# Extracted text
# # #

(The first part of this post was written originally in 2008.)
Rich Murset and I built our first photographic darkroom in his backyard when we were both nine years old in Sherman Oaks, California.
We found some heavy, black visqueen plastic sheeting and a few 2x4s behind the garage. Rich’s dad had a heavy duty staple gun. We used the garage’s outside wall for a little structural stability, and the rest was a lean-to that often swayed in the breeze. The lawn served as our darkroom floor.
At about 10 feet square, the darkroom worked a lot better at night than it did during the day! Rich’s dad also provided us with a long orange extension cord that we fed out Rich’s bedroom window and through the back yard to the darkroom.
We borrowed an enlarger, easel, and safelight from Bryce. Bryce was 12 years old and had a lot more experience. He was a cool, nerdy kid—showing us 8×10 black and white glossies of spider webs and other stuff he had photographed and printed.
Golly, We Had Fun
From the age of nine until my mid thirties I’m certain I shot tens of thousands of frames of black and white film. I developed all of the film myself and made contact sheets in my various darkrooms. I also printed hundreds and hundreds of black and white prints. Sometimes, I would use tints and washes to color or antique them.

# # #

# What the exercise asks
Say whether each statement agrees with the text about the backyard darkroom, answering yes or no and quoting the words from that text that settle it: (a) The boys were both nine when they built their first darkroom. (b) Bryce was younger than the two boys. (c) The darkroom had a concrete floor.

# Raw data
# # #

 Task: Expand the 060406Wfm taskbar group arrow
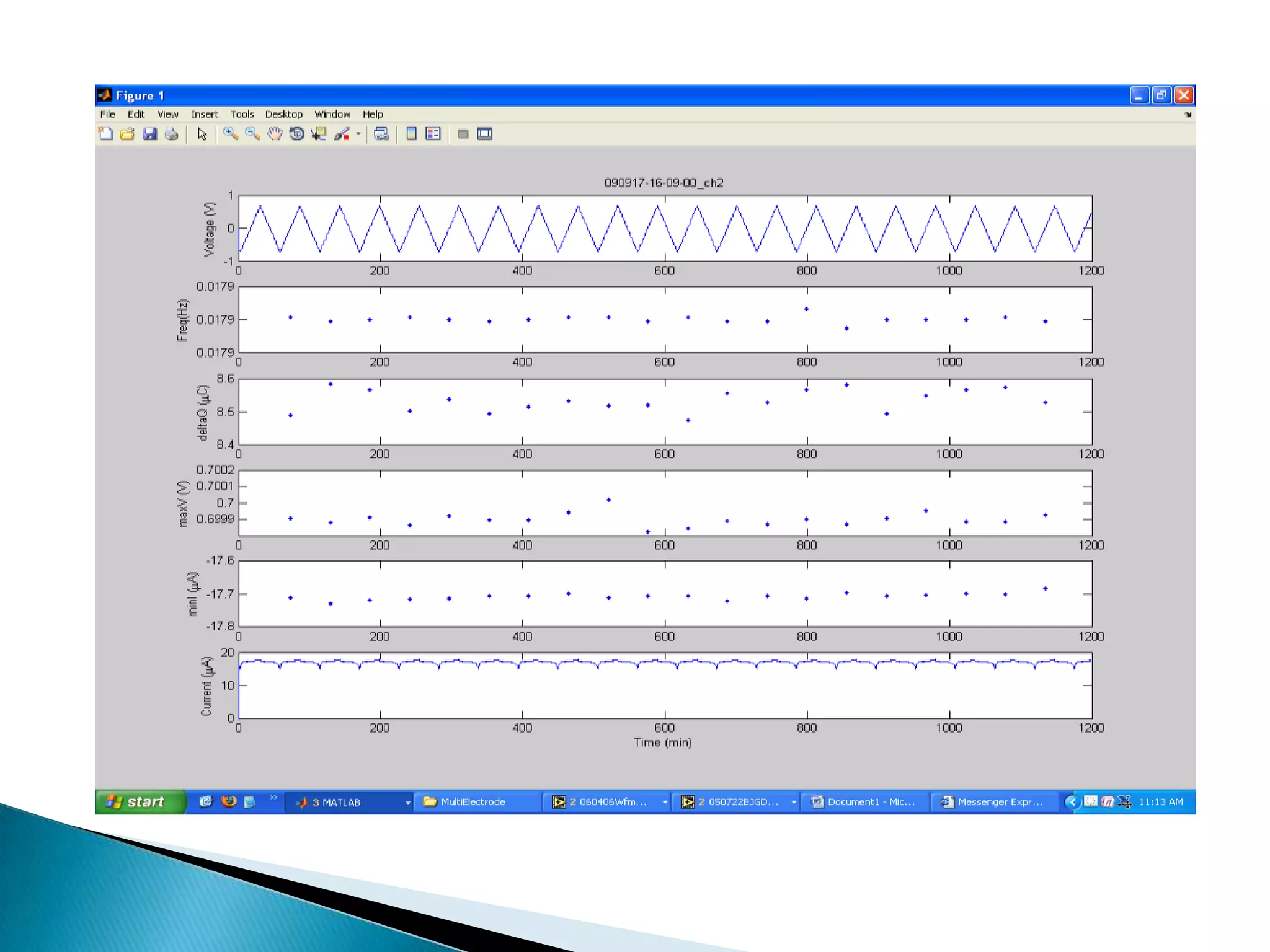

# # #

# Result of this task
(a) Yes: "when we were both nine years old"
(b) No: "Bryce was 12 years old"
(c) No: "The lawn served as our darkroom floor."